Men and women often have very different ideas about what constitutes “too much” texting. Although there are always exceptions to the rule, guys generally prefer to receive (and send) fewer texts than women do. Are you trying to figure out how much texting is too much to a guy, read on!
How Much Texting is Too Much for a Guy?
As mentioned, most men aren’t into texting quite as much as women are. They’ll touch base in order to check in, to verify that they’re picking up the right ingredients for dinner, or to say goodnight, etc. Most of them aren’t into lengthy text-based exchanges, so they’ll check out pretty quickly.
Of course, some guys like to have long, intense texting exchanges with women. They tend to be few and far between, however, with most guys preferring short blurbs now and then. They like to know that you’re thinking of them, or they’d like to exchange film/music/book recommendations, but texting back and forth for hours? Not so much.
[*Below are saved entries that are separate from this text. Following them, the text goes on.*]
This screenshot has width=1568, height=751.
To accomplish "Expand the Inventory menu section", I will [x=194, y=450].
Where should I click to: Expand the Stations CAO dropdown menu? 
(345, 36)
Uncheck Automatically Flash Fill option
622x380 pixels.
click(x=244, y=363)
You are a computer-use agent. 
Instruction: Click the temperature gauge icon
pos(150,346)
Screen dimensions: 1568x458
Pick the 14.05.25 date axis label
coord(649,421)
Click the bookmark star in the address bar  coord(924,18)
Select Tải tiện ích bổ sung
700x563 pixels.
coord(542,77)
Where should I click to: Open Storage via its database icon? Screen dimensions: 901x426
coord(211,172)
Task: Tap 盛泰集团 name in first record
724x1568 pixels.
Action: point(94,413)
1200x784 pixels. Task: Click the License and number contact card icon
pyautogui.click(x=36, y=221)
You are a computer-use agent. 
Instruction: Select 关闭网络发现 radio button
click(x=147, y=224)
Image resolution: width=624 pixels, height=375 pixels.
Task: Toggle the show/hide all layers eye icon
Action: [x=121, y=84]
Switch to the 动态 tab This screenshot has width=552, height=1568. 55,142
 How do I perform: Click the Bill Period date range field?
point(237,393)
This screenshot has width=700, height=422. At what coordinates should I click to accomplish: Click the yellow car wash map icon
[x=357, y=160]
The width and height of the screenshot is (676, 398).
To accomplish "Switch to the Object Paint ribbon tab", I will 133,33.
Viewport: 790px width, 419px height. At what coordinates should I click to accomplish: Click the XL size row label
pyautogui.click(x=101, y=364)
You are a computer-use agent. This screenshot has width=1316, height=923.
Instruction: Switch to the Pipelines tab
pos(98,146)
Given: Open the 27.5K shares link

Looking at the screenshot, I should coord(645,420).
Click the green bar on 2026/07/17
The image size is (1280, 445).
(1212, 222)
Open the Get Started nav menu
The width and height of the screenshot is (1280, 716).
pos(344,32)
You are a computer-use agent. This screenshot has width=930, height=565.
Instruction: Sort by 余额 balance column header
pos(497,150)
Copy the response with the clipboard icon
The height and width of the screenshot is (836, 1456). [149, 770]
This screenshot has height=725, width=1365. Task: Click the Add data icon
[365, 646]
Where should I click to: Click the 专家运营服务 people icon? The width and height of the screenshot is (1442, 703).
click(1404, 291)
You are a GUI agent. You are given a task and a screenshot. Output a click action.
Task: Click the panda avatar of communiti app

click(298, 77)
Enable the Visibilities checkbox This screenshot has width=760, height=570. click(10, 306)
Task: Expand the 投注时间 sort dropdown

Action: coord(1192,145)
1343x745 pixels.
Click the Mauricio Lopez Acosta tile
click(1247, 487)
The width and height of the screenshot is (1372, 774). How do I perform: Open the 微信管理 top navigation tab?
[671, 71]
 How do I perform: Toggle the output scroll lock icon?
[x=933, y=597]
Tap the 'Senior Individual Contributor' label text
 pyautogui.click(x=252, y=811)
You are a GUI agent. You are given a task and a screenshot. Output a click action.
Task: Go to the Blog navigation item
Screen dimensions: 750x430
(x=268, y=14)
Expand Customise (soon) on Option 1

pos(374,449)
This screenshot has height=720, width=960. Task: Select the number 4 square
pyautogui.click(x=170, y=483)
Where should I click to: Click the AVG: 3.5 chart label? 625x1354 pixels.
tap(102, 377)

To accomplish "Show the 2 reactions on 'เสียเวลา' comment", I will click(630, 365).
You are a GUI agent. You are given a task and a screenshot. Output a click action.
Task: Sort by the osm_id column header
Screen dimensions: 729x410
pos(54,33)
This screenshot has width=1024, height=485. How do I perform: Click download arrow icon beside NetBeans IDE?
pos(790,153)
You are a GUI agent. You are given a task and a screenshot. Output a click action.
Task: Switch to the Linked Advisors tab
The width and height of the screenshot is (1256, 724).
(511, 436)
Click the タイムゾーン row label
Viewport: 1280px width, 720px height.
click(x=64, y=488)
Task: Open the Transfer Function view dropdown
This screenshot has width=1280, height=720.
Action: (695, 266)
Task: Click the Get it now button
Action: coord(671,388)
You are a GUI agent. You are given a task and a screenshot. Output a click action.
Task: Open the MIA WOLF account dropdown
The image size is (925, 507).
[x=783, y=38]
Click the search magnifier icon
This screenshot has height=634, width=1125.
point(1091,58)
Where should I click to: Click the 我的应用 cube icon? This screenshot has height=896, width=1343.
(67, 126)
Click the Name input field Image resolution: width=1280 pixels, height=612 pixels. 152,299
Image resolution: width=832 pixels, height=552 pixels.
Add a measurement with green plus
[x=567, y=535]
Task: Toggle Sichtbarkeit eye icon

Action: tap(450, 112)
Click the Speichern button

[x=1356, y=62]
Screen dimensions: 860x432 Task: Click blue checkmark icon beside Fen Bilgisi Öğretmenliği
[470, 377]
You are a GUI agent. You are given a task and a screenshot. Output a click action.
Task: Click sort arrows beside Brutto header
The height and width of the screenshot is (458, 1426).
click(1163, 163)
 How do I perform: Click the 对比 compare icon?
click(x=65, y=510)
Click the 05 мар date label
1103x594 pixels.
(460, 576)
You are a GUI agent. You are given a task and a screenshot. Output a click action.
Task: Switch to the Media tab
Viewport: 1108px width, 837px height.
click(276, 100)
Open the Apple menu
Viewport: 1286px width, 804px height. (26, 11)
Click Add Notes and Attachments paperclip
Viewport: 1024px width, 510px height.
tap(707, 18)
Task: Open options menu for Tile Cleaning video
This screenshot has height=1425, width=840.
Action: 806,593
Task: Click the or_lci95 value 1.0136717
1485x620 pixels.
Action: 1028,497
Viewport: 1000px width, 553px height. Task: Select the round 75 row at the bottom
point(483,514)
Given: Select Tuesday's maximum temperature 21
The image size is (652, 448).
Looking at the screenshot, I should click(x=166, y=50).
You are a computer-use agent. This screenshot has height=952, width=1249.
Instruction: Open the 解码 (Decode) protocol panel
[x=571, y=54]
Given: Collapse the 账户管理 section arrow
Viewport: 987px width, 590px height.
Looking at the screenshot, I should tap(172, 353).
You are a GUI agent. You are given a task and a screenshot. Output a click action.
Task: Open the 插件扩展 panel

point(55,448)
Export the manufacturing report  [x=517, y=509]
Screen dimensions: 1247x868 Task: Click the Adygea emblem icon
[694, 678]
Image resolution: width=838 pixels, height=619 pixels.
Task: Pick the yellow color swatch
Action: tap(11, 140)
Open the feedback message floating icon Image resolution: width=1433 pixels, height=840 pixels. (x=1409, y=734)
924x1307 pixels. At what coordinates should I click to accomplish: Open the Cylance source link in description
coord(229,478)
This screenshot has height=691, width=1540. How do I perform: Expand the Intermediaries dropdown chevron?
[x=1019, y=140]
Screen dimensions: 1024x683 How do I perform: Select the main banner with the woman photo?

Similarly, most men don’t like to receive texts when they’re at work, school, or engrossed in their personal pursuits. If you know that he hits the gym from 7-8 then works 9-5, try not to text more than once during those hours. Send off a text around lunchtime to touch base, and if/when he responds, wait until after work hours to reply.
The exception to this is if he texts you to ask if you want to get together after work. Then of course you should reply promptly.
How do I Know if I’m Texting Too Much?
Generally, by his response. For example, look at his responses after you’ve been texting back and forth for a while. Just like body language, texting responses can tell you a lot about how a guy is feeling. Let’s take a look at some solid clues that you’re venturing into over-texting land.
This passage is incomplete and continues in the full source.